There are several possible therapeutic options for patients who experience an adverse event while on aspirin. First, careful clinical judgment is required to assess compliance, stop smoking and interacting medications. Clinicians must emphasize these factors and educate patients with poor compliance [Citation11,Citation13]. Second, aspirin may be switched to clopidogrel, prasugrel or cilostazol, which have been found to result in decreased rates of clinical events in CVD patients [Citation38–40]. Alternatively, the physician may add clopidogrel or other antiplatelet drugs to aspirin. Several studies demonstrated that the addition of clopidogrel to aspirin provides greater platelet inhibitory effects and can overcome aspirin resistance [Citation33,Citation41]. Recently, two studies suggested that statins therapy may improve antiplatelet effect of aspirin [Citation42,Citation43]. Increasing the dose of aspirin may possibly reduce nonresponse or overcome the low response to aspirin in individual patients [Citation23]. However, a large meta-analysis reported that daily aspirin doses of 75–150 mg are an effective antiplatelet regimen as well as higher doses for long-term use [Citation4]. Further studies are needed to focus on the relationship between aspirin dose, clinical events and platelet inhibition.

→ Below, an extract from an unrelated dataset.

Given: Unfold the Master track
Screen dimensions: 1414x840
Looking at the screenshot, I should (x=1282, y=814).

Previous study reported that 33% of cardiovascular patients were not adherent with their medications, suggesting that cardiovascular patients discontinuing to use their regimens are not uncommon [Citation44]. A multivariable survival analysis demonstrated that stopping aspirin medication was associated with higher mortality (HR 1.82; 95% CI: 1.09–3.0). Additionally, Schwartz et al. [Citation45] revealed that 9% were aspirin resistant because of noncompliance in 191 post-MI patients. In the present study, 4.5% of patients were aspirin resistant due to poor compliance and were excluded from this study. We should not ignore noncompliance in CVD patients taking aspirin therapy.

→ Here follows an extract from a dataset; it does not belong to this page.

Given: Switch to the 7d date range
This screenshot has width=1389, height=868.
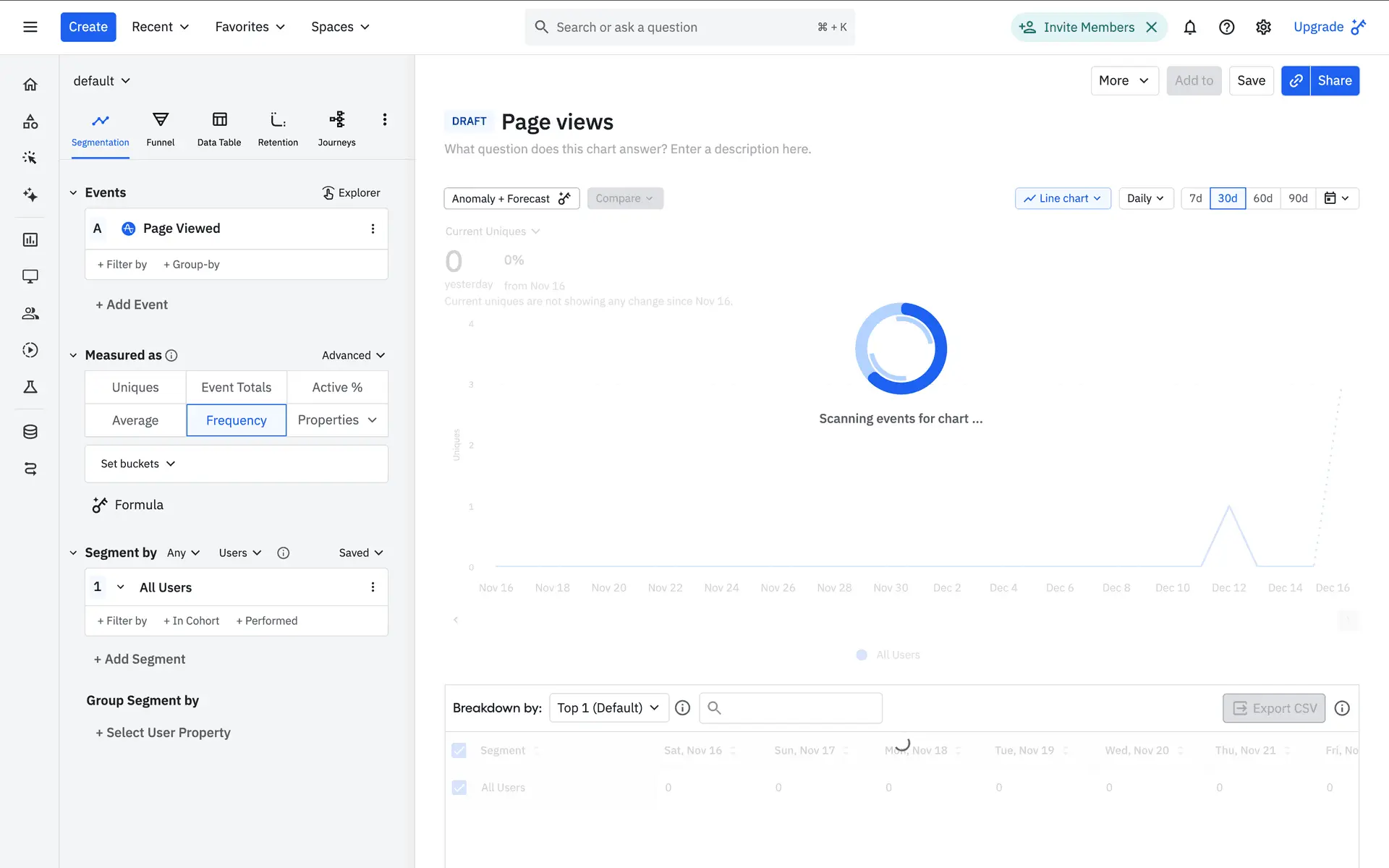Looking at the screenshot, I should pyautogui.click(x=1195, y=198).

The present study had one important limitation. The prevalence of aspirin resistance in elderly male patients with CVD was valid for the dose of 75–100 mg/day of aspirin, but we did not investigate the other suggested doses of 162 mg/day and 325 mg/day.

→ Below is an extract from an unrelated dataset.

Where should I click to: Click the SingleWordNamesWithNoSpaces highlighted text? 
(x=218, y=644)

In conclusion, these findings suggest that a significant number of elderly male patients is resistant to aspirin therapy. The prevalence of cardiovascular related events demonstrates an increasing trend in patients with aspirin resistance or aspirin semiresponders. These findings suggest that aspirin-resistant patients may not benefit from antiplatelet therapy with aspirin alone or low-dose aspirin. We should pay more attention to these patients and try to improve the antiplatelet effects for them.

Declaration of Interest: This work was supported by the Military Healthcare Fund of China (07BJZ01) and the Ministry of Science and Technology of China (2009BAI86B04).